At the end, the anger concierge handed us markers and invited us to, “write whatever you want on these walls; it doesn’t matter – let it out.” And I wrote the ugliest thing from the darkest part of my heart – the thing that raced around my mind as I beat the DVD player into coughing out its motherboard, the words radiating off of my skin, and my anger went away… (at least for now).
It was absolutely brilliant!
Posture neither my mother nor countless orchestra conductors would be proud of, but the day wasn’t about my perfect posture. 🙂
(For those who have asked: No, I will not share what I wrote with you. Much like you’ll never know what I put in the Wishing Stump, what I’d send to PostSecret, nor what I’d ask for in a prayer; the words are not for you.)
Tomorrow we’ll be six months away from my -0 birthday. You know that birthday where I finally turn ummm… another year older-ish-esque! Happy Birthday to Me?
You’re probably wondering: 1) Why do I need to worry about it now, and 2) wait, if she’s writing about it, does that mean it’s another present grab? Dear Lord, is she three? I get it. You were born on Christmas. Bummer for you. I’ve got a family to think of! I’m out of town!
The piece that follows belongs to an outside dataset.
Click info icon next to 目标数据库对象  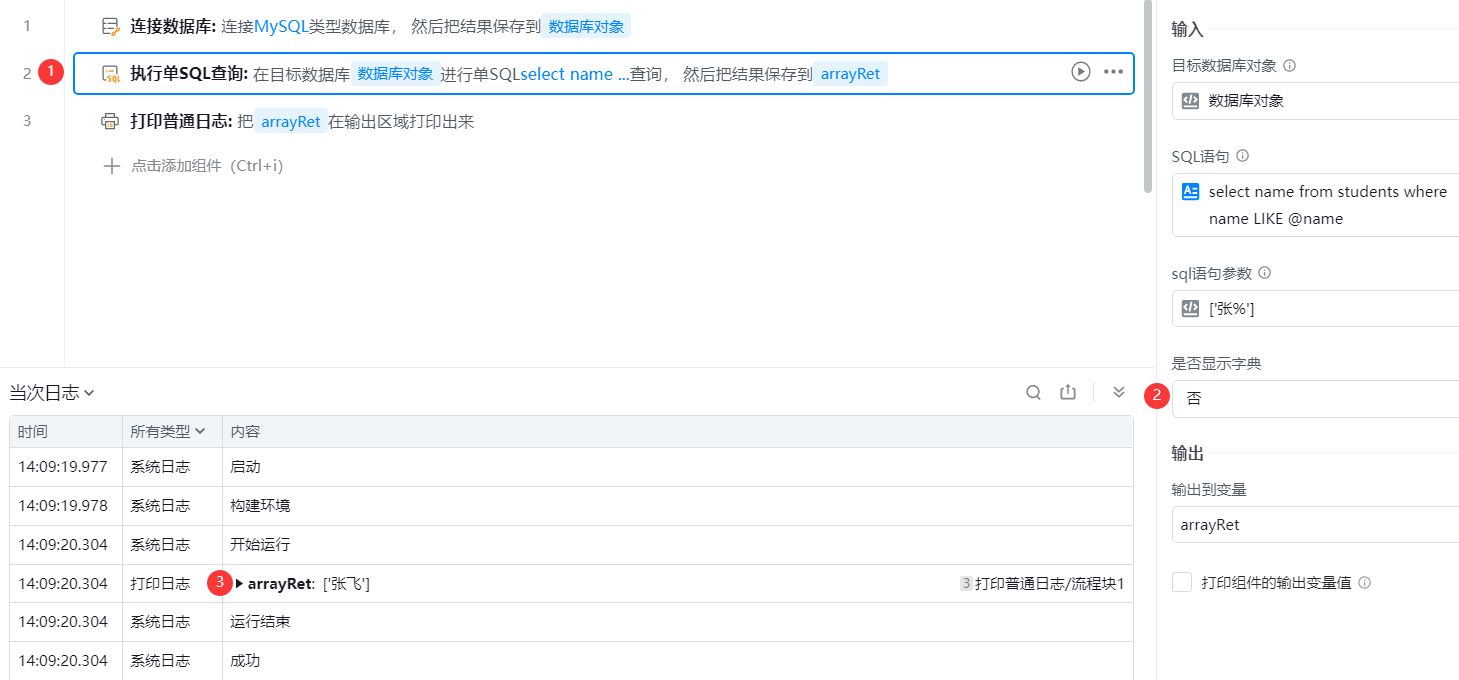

Well, 1) if Hobby Lobby can have Christmas stuff out already, then I’m actually a little behind in mentioning it, and 2) YES! You guessed it! It IS a present grab. You’re a good guesser! Also, I’d like to point out that you can see your family any time. I only turn -0 once! (…a decade. Err… bygones.) Go ahead and book your flights. No, book them to Austin. Why do you have to act this way?
So, remember 10 years ago? That other -0 birthday? There was you, me, some other people, and someone MAY have had a dramatic boo-hoo? Then someone’s friend had to hold up each subsequent present and grill the giver with a, “is this going to make her cry?” only handing the gift over only if she was assured, “ummm no? I don’t think so?” Remember? The birthday girl then gave that amazing speech (ok, that was a test – if you’re claiming there was a speech, then you’re now just pretending to have been there, and the bobbing of your head in agreement with all of my words right now is kind of hurtful. Way to be hurtful. This is why I actually cried.)
So, this birthday will be a repeat of the one held 10 years ago – same restaurant (maybe) – same rules. I’m going to ask for something that represents you. If you’ll recall the previous -0 birthday, I received an assortment of stories, photos, poems, comics, drawings, homemade bread, and CDs. I loved all of them, and I’ve saved each item, because it’s a tiny time capsule of who you all were 10 years ago. Ok, I lied. I didn’t save all of them. I totally ate the bread. Hey, it’s not fruitcake people. It wouldn’t have lasted. Don’t judge me. What if I “promise” (no reason for the quotes, nope – move along) not to devour any more presents (well, unless that’s what they’re intended for)? Fine. What if I just promise to try? We good?
Anyway, back to the present grab. This can be anything at all as long as it’s an expression of you. It should be something that when I look at it, I see my amazing friend, or my beautiful family member – an item that says something about you in this moment in time.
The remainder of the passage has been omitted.